Tabel­len­führer Fama“

Wäh­rend João Pedro Sousa, der Trainer Fama­li­cãos, von einer wun­der­baren zweiten Halb­zeit und einem ver­dienten Ergebnis“ sprach, wurden auf Twitter schon erste Col­lagen der Logos von Fama“ und Lei­cester City ver­breitet. Und dieser Ver­gleich kommt nicht von unge­fähr, denn Fama­licão ist auf Posi­tion eins des hei­mi­schen Tableaus. Lei­cester wurde 2016 über­ra­schend Meister in Eng­land, der Auf­steiger aus Por­tugal ist nach sechs Spielen zumin­dest noch ungeschlagen.

Der Verein aus dem Norden Por­tu­gals spielt seine erste Saison in der erst­klas­sigen Liga NOS seit 25 Jahren. Und dafür rüs­tete er im Sommer groß auf. Vor der Saison wurde mit João Pedro Sousa ein Trainer ver­pflichtet, der über Jahre hinweg als Co-Trainer Marco Silvas agierte und Erfah­rung in Por­tugal, Grie­chen­land und Eng­land sam­melte. Auf­stiegs­trainer Carlos Pinto musste gehen. Dazu kamen ins­ge­samt 20 neue Spieler, größ­ten­teils per Leihe.

Leihen als Geschäftsmodell

Inhaber des Ver­eins ist seit 2018 der Israeli Idan Ofer, laut Sta­tista mit einem Ver­mögen von 4,7 Mil­li­arden US-Dollar der viertreichste Israeli. Der ist nebenher noch Inhaber von 32 Pro­zent der Anteile von Atlé­tico Madrid. Unter anderem soll Ofer auch kräftig beim Transfer von João Felíx par­ti­zi­piert und pro­fi­tiert haben. Fama“ ist per­fekt geeignet dafür, jungen Spie­lern aus großen Klubs Spiel­zeit zu bieten. Der Verein ist klein, das Umfeld des Erst­li­gisten ruhig und die Erwar­tungs­hal­tung nicht zu hoch. Und das bringt einen der ganz großen auf den Plan: Jorge Mendes.
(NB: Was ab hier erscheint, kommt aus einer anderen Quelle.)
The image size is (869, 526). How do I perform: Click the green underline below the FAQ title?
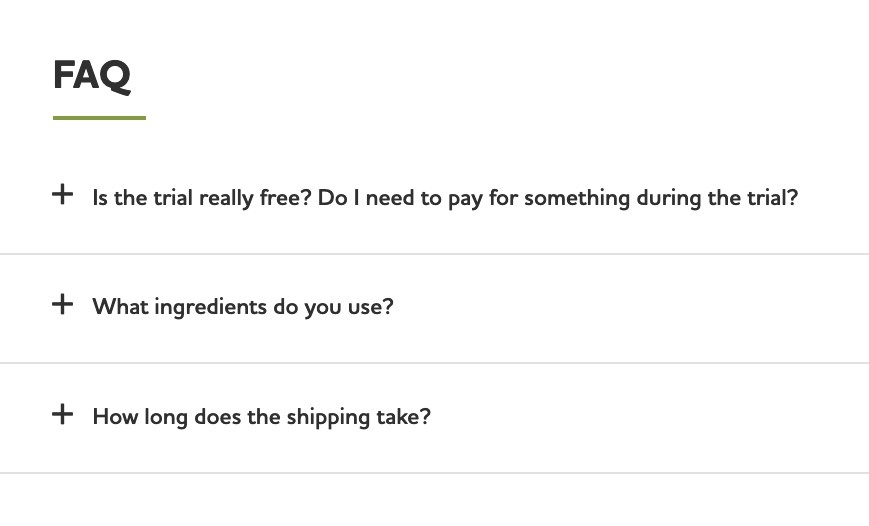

Der Star-Spie­ler­be­rater ver­tritt bei­spiels­weise Cris­tiano Ronaldo und ist bekannt dafür, diverse Ver­eine bezüg­lich Trans­fers und Spie­lern zu betreuen. 

Mendes, Ofer und Atlé­ticos Prä­si­dent Miguel Ángel Gil Marín sind befreundet. Und wie es unter Freunden ist: Man kennt sich, man hilft sich. Mitt­ler­weile stehen mit dem Argen­ti­nier Nehuén Pérez, dem Bra­si­lianer Gus­tavo Assunção und dem Uru­gu­ayer Nicolás Schiap­pa­casse drei Leih­spieler Atlé­ticos im Kader von Famalicão.